Reproduce, word for word, the stretch of the records running from the line containing "You are a computer-use agent. Viewport: 600px" through the end of the records.

(Items from a data source)
------

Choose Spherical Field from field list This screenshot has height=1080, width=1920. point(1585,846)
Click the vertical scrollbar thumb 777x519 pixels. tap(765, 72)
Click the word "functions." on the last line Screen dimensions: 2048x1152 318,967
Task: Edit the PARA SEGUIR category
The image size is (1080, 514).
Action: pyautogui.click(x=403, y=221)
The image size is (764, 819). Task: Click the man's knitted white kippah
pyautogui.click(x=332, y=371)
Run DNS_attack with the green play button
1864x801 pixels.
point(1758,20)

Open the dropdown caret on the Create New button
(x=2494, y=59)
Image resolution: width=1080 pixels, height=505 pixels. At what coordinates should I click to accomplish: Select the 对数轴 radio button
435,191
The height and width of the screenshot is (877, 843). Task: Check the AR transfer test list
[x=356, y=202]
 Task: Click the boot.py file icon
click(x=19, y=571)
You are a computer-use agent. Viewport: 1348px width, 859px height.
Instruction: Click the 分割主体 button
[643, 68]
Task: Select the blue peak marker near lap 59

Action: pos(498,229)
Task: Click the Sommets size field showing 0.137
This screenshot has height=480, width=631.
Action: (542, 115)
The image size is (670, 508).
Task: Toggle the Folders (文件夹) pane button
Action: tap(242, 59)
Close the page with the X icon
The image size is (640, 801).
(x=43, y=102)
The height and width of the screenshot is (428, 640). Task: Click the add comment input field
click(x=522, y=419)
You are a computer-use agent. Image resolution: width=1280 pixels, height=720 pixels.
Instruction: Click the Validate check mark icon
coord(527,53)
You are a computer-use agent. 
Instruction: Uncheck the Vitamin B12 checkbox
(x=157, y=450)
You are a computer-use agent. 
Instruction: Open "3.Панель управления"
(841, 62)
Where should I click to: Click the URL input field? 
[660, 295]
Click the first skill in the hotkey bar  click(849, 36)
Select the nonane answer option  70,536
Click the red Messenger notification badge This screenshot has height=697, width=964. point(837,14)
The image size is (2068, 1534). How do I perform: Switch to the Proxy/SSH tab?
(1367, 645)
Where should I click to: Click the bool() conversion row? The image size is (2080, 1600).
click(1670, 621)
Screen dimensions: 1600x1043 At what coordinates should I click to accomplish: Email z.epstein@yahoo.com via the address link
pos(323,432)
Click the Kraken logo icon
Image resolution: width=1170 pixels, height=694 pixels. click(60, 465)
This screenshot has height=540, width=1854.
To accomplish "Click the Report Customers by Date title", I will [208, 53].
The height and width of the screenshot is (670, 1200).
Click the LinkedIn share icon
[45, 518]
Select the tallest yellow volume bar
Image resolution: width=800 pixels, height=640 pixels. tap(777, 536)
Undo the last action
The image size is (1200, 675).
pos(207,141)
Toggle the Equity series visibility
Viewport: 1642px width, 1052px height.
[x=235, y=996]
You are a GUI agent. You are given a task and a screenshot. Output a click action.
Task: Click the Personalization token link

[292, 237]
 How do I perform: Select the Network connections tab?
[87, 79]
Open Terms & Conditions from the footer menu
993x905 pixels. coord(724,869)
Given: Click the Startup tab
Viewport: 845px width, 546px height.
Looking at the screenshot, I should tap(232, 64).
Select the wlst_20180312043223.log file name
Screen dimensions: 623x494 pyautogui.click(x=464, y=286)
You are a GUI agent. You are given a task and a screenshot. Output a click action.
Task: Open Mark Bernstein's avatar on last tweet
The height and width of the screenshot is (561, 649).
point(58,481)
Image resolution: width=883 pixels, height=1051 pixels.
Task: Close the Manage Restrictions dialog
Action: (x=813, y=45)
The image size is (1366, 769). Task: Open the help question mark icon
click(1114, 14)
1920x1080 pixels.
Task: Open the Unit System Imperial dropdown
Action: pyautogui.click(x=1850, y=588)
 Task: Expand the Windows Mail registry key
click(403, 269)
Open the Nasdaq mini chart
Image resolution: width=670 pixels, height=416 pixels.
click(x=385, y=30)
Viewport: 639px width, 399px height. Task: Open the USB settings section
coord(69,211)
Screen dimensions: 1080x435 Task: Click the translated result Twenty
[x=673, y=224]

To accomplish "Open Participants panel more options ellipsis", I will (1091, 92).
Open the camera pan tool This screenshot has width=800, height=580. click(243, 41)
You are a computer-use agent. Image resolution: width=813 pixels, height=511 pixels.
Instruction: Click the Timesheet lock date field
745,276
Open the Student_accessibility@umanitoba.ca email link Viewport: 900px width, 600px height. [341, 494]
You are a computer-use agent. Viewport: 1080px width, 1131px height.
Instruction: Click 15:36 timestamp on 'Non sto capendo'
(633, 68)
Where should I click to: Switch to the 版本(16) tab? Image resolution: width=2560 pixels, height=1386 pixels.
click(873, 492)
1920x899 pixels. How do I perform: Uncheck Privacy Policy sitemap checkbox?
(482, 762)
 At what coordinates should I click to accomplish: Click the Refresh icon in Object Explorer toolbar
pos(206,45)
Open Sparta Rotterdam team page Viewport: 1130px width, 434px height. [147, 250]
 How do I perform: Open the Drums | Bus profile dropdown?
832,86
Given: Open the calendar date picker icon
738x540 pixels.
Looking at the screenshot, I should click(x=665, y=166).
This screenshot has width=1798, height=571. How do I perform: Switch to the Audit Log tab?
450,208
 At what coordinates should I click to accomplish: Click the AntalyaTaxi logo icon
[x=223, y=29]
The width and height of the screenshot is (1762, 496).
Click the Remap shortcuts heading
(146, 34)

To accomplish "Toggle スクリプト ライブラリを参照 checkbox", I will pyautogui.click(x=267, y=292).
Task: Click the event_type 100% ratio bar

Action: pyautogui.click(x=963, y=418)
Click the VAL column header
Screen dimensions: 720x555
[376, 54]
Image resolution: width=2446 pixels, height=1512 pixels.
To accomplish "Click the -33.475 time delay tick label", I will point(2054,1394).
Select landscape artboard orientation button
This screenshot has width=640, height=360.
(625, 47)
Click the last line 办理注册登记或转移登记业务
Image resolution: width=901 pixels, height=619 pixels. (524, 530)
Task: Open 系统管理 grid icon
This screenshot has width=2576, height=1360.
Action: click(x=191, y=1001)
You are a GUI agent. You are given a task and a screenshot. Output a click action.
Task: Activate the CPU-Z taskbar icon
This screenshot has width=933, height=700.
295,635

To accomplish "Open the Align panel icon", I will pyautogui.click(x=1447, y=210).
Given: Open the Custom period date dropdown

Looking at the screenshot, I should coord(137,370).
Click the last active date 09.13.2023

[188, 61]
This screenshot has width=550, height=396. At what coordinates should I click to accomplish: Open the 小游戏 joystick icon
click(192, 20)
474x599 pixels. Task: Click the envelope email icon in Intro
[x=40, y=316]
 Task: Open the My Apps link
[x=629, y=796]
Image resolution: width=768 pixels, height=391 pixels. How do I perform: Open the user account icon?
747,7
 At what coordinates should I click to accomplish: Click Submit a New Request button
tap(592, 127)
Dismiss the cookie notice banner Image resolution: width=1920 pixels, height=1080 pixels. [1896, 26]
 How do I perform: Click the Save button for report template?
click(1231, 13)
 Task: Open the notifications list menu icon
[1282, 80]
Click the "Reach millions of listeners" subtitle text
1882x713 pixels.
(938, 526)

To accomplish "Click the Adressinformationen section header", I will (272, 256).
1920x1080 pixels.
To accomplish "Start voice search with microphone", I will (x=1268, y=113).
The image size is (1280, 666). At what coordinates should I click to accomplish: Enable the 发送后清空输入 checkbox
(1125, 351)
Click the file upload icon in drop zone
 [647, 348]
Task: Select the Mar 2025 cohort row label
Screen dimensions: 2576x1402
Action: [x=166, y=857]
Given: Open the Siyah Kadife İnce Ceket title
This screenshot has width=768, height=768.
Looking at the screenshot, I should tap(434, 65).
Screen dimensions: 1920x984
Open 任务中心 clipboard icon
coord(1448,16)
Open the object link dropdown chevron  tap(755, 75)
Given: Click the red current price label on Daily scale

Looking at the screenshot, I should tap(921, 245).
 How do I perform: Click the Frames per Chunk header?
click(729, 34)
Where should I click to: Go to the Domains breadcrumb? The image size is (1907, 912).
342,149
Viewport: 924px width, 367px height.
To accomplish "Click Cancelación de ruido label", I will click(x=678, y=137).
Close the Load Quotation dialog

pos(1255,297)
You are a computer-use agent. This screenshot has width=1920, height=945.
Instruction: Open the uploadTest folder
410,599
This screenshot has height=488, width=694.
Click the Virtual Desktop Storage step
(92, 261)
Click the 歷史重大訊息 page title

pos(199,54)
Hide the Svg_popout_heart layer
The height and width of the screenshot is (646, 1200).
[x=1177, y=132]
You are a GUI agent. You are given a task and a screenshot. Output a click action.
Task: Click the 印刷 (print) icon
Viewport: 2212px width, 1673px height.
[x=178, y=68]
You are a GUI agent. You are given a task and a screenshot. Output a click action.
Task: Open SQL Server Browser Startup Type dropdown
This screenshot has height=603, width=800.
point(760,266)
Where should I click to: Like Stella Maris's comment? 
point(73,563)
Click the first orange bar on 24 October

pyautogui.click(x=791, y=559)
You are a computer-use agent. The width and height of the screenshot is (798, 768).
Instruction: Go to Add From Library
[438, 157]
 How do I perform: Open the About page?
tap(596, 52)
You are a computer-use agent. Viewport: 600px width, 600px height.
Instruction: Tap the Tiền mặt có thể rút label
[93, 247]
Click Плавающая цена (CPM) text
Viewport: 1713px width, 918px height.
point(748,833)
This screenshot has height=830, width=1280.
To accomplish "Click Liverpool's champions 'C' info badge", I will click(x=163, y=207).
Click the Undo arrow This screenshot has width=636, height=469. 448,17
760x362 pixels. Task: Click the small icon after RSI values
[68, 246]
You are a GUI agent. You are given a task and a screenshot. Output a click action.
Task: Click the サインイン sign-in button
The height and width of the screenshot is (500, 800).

------

## Complete response
You are a computer-use agent. Viewport: 600px width, 600px height.
Instruction: Tap the Tiền mặt có thể rút label
[93, 247]
Click Плавающая цена (CPM) text
Viewport: 1713px width, 918px height.
point(748,833)
This screenshot has height=830, width=1280.
To accomplish "Click Liverpool's champions 'C' info badge", I will click(x=163, y=207).
Click the Undo arrow This screenshot has width=636, height=469. 448,17
760x362 pixels. Task: Click the small icon after RSI values
[68, 246]
You are a GUI agent. You are given a task and a screenshot. Output a click action.
Task: Click the サインイン sign-in button
The height and width of the screenshot is (500, 800).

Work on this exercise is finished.